→ Problem details
Stop at the line containing "You are a computer-use agent. Image resolution: width=640": write out every line from the beginning of the entries up to and including it, minus the pictures.

→ Stored records
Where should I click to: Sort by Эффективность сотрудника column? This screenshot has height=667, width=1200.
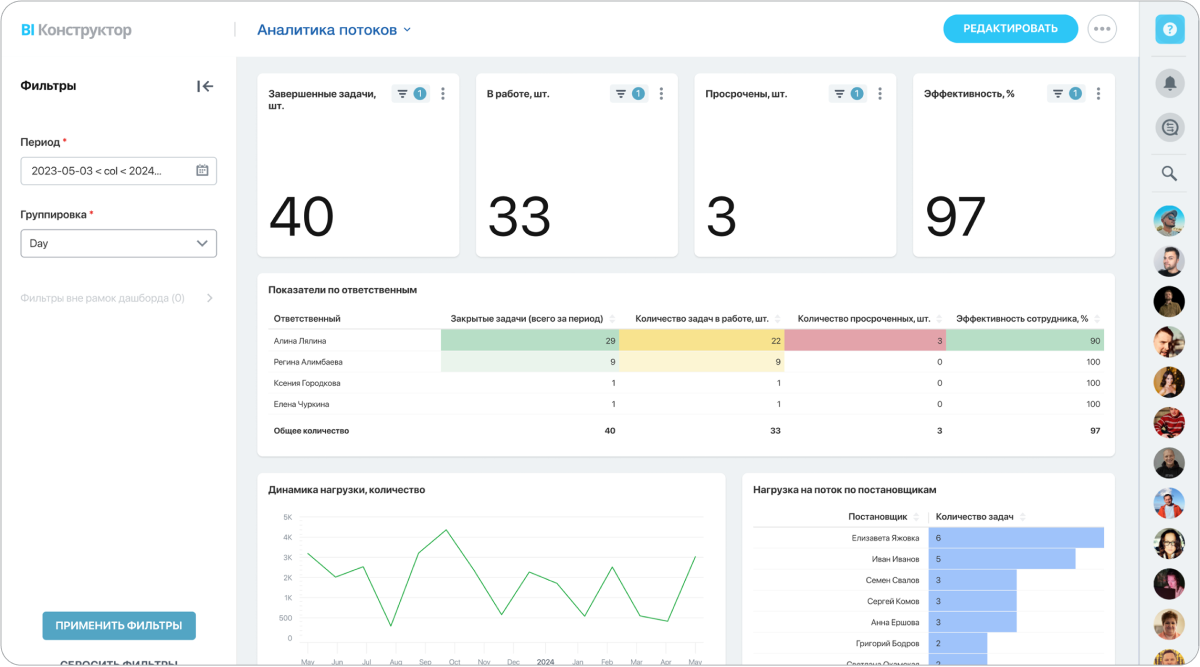1023,319
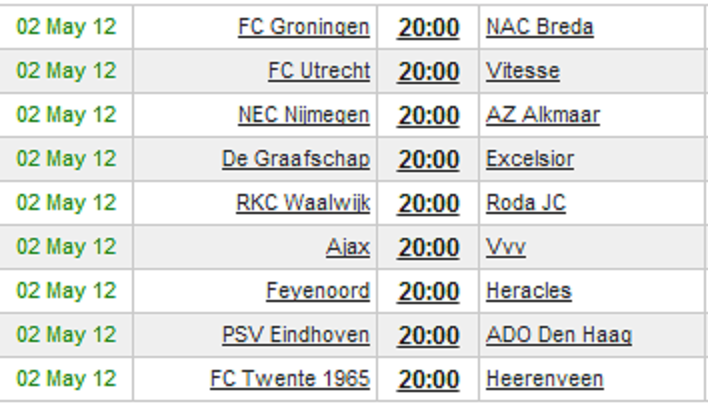Click 20:00 time in Feyenoord row
Screen dimensions: 708x404
coord(428,292)
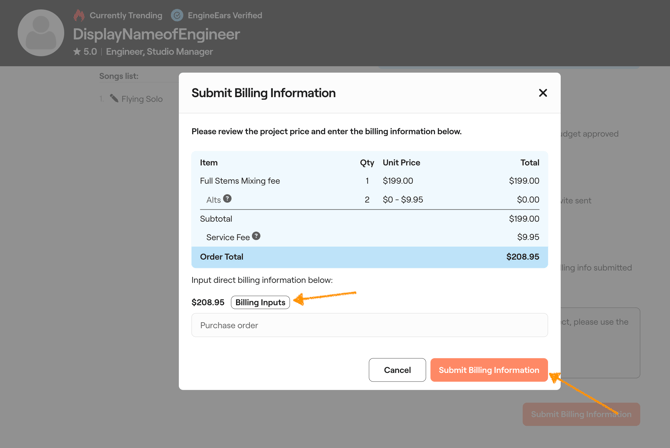Viewport: 670px width, 448px height.
Task: Submit Billing Information in the dialog
Action: pos(489,370)
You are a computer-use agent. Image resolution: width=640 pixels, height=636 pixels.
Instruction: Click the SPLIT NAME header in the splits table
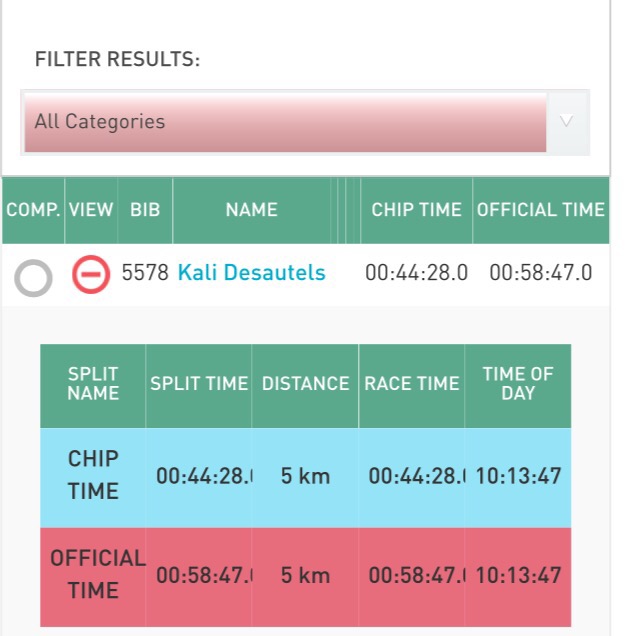pyautogui.click(x=93, y=384)
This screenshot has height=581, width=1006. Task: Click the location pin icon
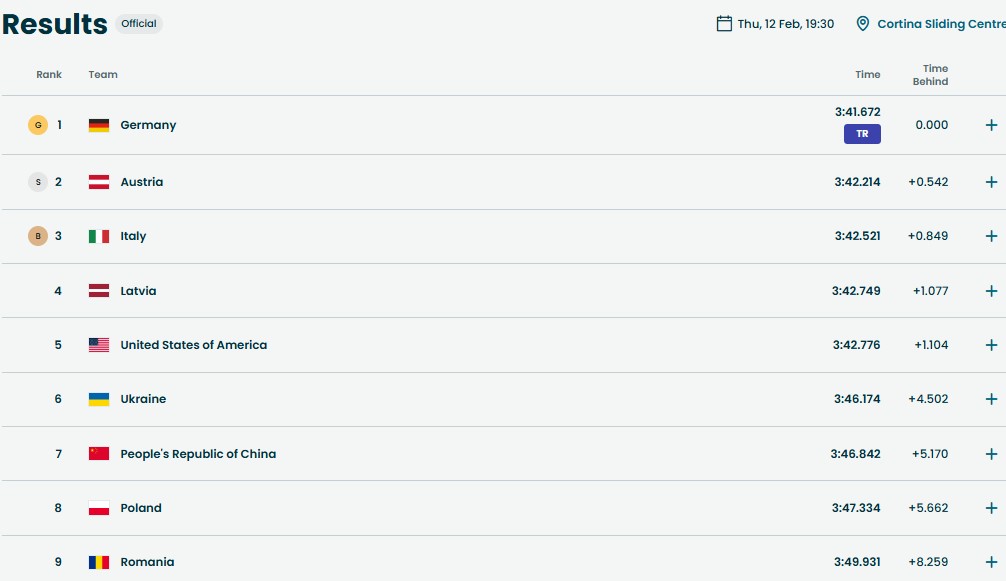[862, 23]
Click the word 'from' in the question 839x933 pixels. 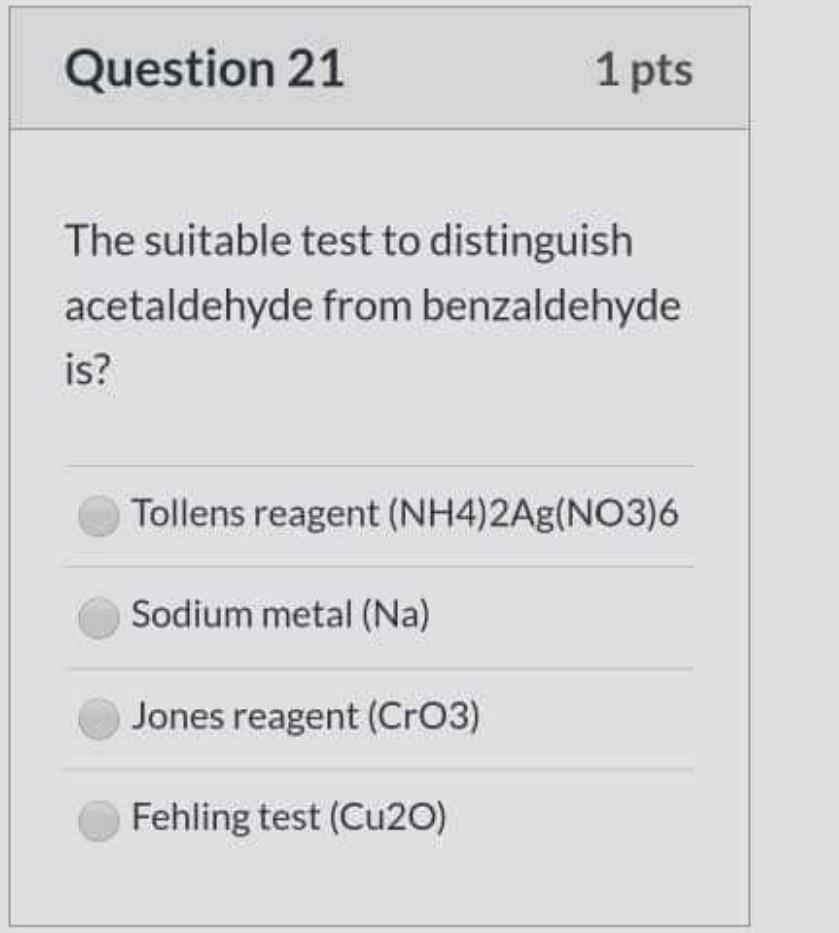(x=367, y=306)
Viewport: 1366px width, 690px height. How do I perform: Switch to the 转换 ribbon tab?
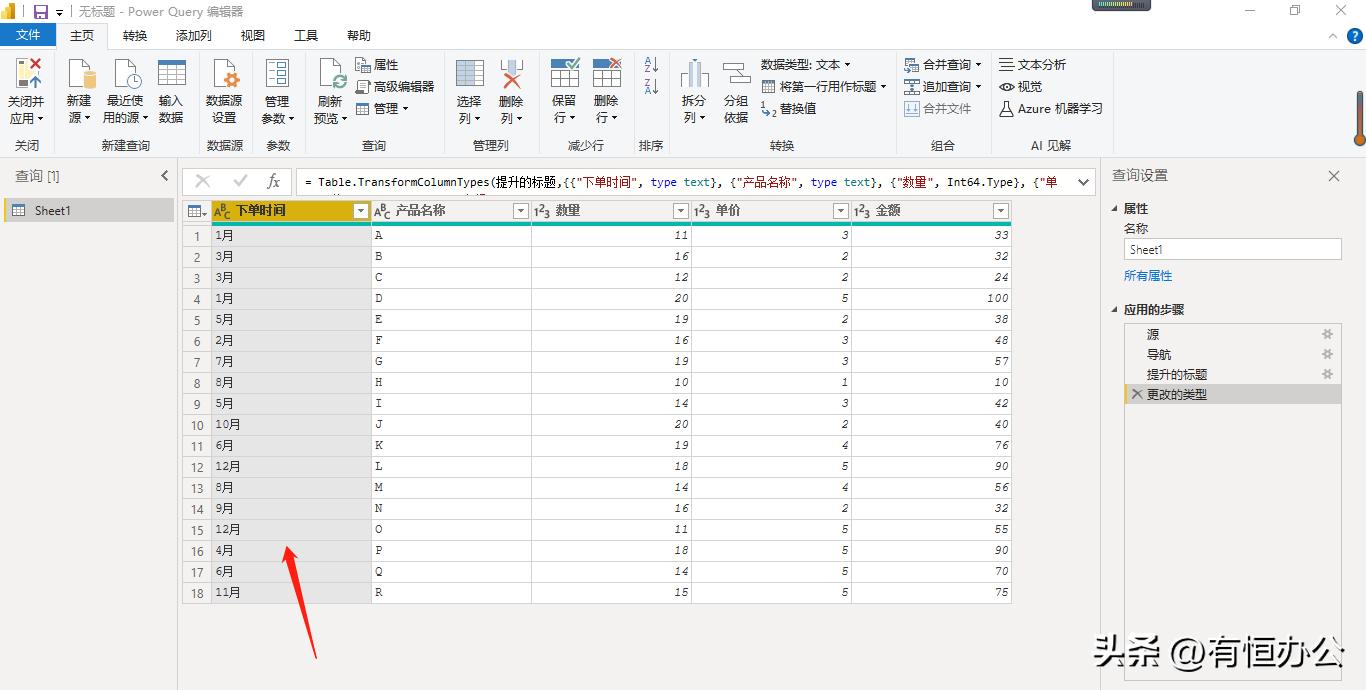134,35
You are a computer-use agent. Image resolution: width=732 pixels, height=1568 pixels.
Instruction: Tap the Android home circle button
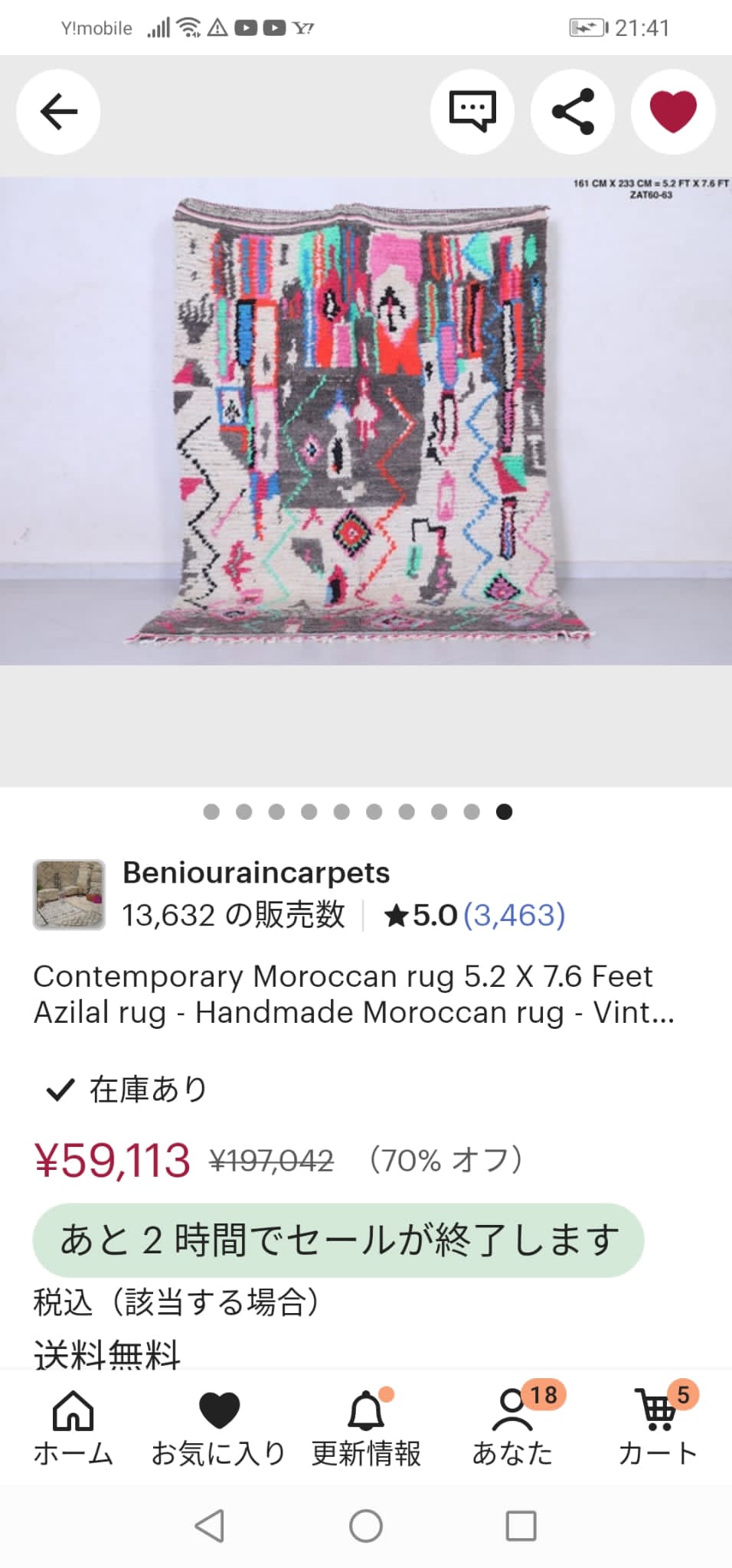366,1525

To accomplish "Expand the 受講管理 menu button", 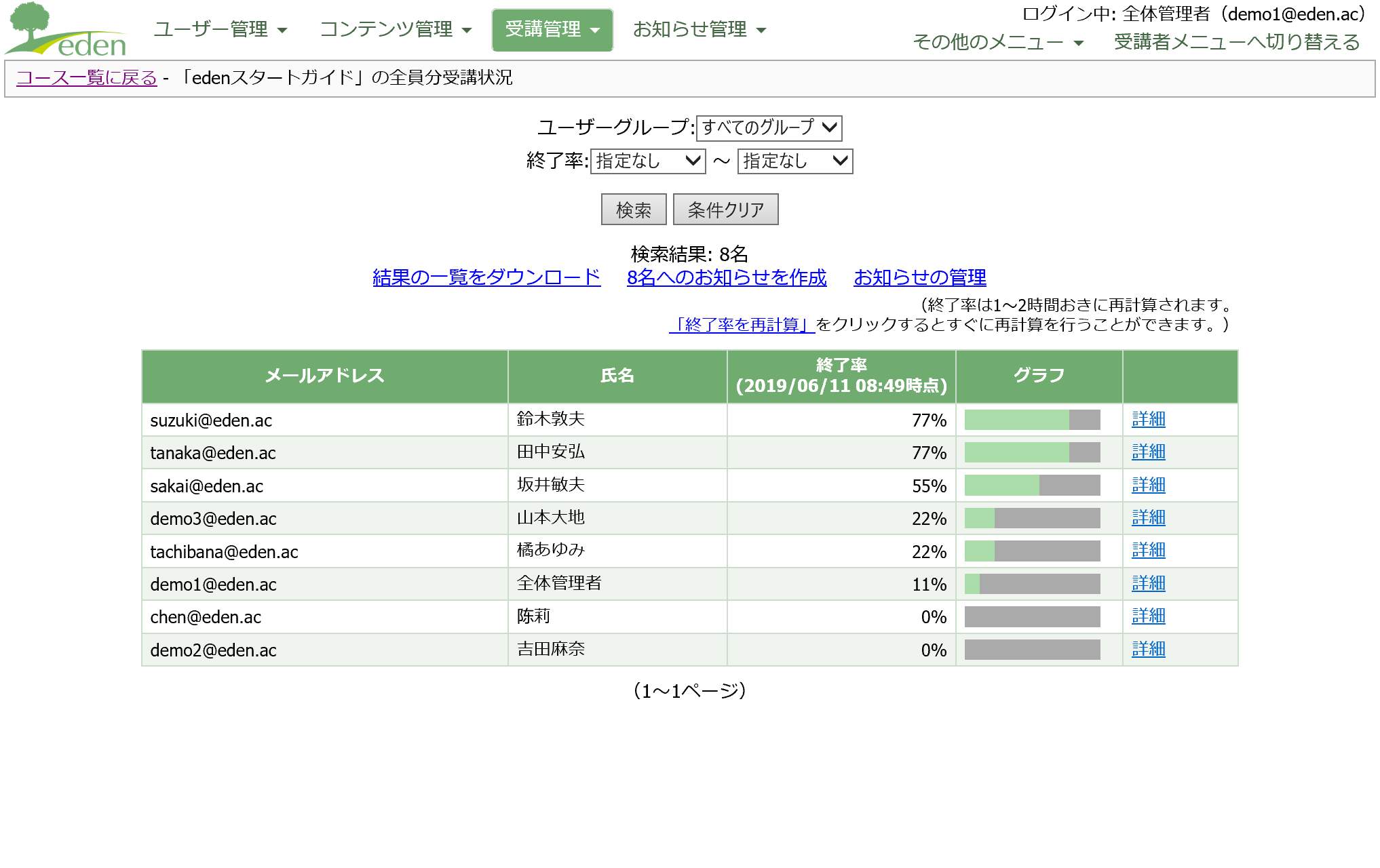I will pyautogui.click(x=552, y=30).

→ Exercise answer
Where should I click to: Sort by Эффективность сотрудника column? This screenshot has height=667, width=1200.
1023,319
Click 20:00 time in Feyenoord row
Screen dimensions: 708x404
coord(428,292)
Viewport: 670px width, 448px height.
Task: Submit Billing Information in the dialog
Action: pos(489,370)
You are a computer-use agent. Image resolution: width=640 pixels, height=636 pixels.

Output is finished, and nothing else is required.